Por qué la conducta indicada es peligrosa:

  1. 30 mL/kg de cristaloide en un paciente con el ventrículo derecho sobrecargado y fallando lo distiende aún más, desplaza el septo hacia la izquierda, reduce el llenado del ventrículo izquierdo y puede precipitar el colapso. En el TEP masivo la sobrecarga de volumen agresiva empeora el cuadro; el volumen se administra con mucha cautela.
  2. Los antibióticos no tratan nada acá y retrasan lo que sí serviría.

Conducta correcta:

  1. Ecografía a pie de cama inmediata: buscar ventrículo derecho dilatado e hipocontráctil con septo aplanado, descartar taponamiento y neumotórax, y evaluar las venas de los miembros inferiores.
  2. Oxígeno y soporte ventilatorio con precaución — la presión positiva aumenta la poscarga del ventrículo derecho.
  3. Volumen con cautela (bolos pequeños, reevaluando) y noradrenalina precoz para sostener la presión de perfusión coronaria del ventrículo derecho.
  4. Tratamiento definitivo: trombolisis sistémica, que en el TEP de alto riesgo con shock está indicada aun con el diagnóstico presuntivo si el paciente se está muriendo (capítulo IV.19). Si hay contraindicación, embolectomía.
  5. Confirmar con angioTC solo si la estabilidad lo permite.

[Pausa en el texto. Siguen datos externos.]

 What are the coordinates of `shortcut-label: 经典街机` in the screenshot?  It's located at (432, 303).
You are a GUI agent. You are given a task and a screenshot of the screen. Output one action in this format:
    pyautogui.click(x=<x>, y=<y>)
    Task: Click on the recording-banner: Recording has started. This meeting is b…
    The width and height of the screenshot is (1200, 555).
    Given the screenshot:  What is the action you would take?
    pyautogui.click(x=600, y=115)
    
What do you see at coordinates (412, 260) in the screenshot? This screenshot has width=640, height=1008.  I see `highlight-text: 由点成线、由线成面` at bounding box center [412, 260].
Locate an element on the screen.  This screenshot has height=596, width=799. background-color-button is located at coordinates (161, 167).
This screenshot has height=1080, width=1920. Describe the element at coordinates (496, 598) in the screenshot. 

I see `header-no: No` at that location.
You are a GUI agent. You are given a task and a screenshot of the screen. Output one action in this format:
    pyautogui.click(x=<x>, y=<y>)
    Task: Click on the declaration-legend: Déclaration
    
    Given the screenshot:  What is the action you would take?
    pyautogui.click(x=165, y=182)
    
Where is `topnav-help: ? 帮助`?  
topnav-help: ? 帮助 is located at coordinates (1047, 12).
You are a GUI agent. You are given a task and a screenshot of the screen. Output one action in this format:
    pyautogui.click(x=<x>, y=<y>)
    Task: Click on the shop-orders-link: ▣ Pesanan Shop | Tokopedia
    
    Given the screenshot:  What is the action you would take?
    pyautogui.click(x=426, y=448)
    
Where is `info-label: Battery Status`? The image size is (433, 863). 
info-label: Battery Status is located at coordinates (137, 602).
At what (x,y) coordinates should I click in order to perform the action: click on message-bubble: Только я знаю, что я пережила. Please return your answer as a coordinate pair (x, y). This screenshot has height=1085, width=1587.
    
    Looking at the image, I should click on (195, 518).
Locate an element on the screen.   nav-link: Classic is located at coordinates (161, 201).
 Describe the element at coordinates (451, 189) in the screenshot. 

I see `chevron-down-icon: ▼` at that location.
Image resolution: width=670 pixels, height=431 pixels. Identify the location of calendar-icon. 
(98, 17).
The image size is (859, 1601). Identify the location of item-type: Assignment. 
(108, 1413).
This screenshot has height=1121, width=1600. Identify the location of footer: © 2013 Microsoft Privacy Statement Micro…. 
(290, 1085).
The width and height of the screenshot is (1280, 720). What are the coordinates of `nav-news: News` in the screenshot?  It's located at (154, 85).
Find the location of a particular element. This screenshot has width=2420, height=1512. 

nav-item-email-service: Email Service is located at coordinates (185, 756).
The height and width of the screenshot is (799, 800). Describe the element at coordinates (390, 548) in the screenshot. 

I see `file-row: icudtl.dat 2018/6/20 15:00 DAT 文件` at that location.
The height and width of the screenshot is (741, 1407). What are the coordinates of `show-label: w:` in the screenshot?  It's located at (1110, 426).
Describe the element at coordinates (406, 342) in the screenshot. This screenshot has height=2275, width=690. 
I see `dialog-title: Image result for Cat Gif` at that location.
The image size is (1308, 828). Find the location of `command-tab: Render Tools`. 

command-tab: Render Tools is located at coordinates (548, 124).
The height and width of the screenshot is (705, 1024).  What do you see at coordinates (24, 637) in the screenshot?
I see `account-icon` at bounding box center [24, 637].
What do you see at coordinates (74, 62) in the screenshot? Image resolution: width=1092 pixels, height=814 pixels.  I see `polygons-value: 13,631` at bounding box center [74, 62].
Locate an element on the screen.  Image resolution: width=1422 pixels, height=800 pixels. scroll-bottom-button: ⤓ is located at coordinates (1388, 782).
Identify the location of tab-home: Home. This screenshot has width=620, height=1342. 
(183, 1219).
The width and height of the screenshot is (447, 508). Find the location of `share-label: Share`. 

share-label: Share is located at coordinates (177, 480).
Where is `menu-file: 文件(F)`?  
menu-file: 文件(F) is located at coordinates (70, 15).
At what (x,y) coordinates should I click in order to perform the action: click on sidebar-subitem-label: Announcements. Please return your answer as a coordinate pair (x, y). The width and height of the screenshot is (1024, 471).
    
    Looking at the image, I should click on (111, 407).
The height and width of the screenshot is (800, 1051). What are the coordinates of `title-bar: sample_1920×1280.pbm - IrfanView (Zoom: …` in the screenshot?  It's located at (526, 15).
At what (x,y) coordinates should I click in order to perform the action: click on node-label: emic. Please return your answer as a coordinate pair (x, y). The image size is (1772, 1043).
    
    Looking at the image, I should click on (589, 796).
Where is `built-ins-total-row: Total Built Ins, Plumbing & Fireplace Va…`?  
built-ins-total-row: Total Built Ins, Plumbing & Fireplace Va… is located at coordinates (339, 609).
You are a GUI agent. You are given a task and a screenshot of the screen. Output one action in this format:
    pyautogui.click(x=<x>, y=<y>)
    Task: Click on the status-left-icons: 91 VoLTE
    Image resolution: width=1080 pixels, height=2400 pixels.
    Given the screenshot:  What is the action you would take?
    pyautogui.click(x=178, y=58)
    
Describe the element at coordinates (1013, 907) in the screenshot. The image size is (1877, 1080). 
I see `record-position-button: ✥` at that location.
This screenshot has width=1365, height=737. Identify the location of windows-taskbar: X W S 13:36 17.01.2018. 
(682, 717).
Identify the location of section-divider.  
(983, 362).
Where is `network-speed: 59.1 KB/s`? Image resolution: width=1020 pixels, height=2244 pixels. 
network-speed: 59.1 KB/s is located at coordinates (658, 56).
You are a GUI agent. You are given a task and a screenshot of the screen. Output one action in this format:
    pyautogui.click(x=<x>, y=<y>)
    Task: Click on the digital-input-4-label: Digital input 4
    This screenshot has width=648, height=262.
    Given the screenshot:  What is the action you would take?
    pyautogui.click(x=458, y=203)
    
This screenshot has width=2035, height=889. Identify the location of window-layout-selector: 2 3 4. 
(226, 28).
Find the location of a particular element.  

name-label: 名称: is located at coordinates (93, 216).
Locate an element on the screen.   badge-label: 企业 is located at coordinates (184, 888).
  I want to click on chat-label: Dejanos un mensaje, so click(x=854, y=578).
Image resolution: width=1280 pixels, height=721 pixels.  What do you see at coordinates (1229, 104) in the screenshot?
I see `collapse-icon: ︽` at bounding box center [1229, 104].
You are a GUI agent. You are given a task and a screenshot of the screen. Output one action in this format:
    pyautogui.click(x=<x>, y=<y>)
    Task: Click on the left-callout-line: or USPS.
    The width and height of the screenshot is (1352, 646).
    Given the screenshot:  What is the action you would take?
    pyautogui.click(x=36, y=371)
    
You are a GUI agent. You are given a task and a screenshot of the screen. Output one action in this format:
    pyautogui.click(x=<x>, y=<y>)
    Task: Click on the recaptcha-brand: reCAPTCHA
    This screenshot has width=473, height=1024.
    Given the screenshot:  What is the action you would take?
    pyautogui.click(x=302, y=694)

La lección: el médico saltó el paso 2 del algoritmo —identificar el tipo de shock— y aplicó directamente la receta del séptico. Dos datos del examen físico que no cuestan nada, la piel y las yugulares, apuntaban en la dirección opuesta.

5. Puntos clave

  • Shock = hipoperfusión tisular, no hipotensión. Existe el shock compensado con presión normal.
  • Signos precoces: taquicardia, presión diferencial estrecha, relleno capilar prolongado, piel fría y moteada, oliguria, alteración del sensorio y lactato elevado.
  • Cuatro tipos: hipovolémico (precarga), cardiogénico (contractilidad), obstructivo (obstrucción) y distributivo (resistencias).
  • Piel caliente = distributivo; piel fría = los otros tres. Yugulares ingurgitadas = cardiogénico u obstructivo; colapsadas = hipovolémico o distributivo.
  • Shock hemorrágico: la presión se mantiene normal hasta la clase III (30-40 % de pérdida). Clase II ya muestra presión diferencial estrecha y ansiedad.
  • Desde la clase III corresponde sangre, no solo cristaloides.
  • Enmascaran el cuadro: betabloqueantes, marcapasos, atletas, ancianos, niños y embarazadas.
  • Metas de reanimación: TAM ≥ 65 mmHg, diuresis > 0,5 mL/kg/h, mejoría del sensorio y descenso del lactato.
  • No aplicar la receta del séptico a todos los shocks: los 30 mL/kg ahogan al cardiogénico y diluyen al hemorrágico.
  • Shock séptico: hemocultivos, antibióticos en la primera hora, 30 mL/kg, lactato y noradrenalina, más control del foco.
  • En el TEP masivo el volumen agresivo empeora la falla del ventrículo derecho; el tratamiento es trombolisis.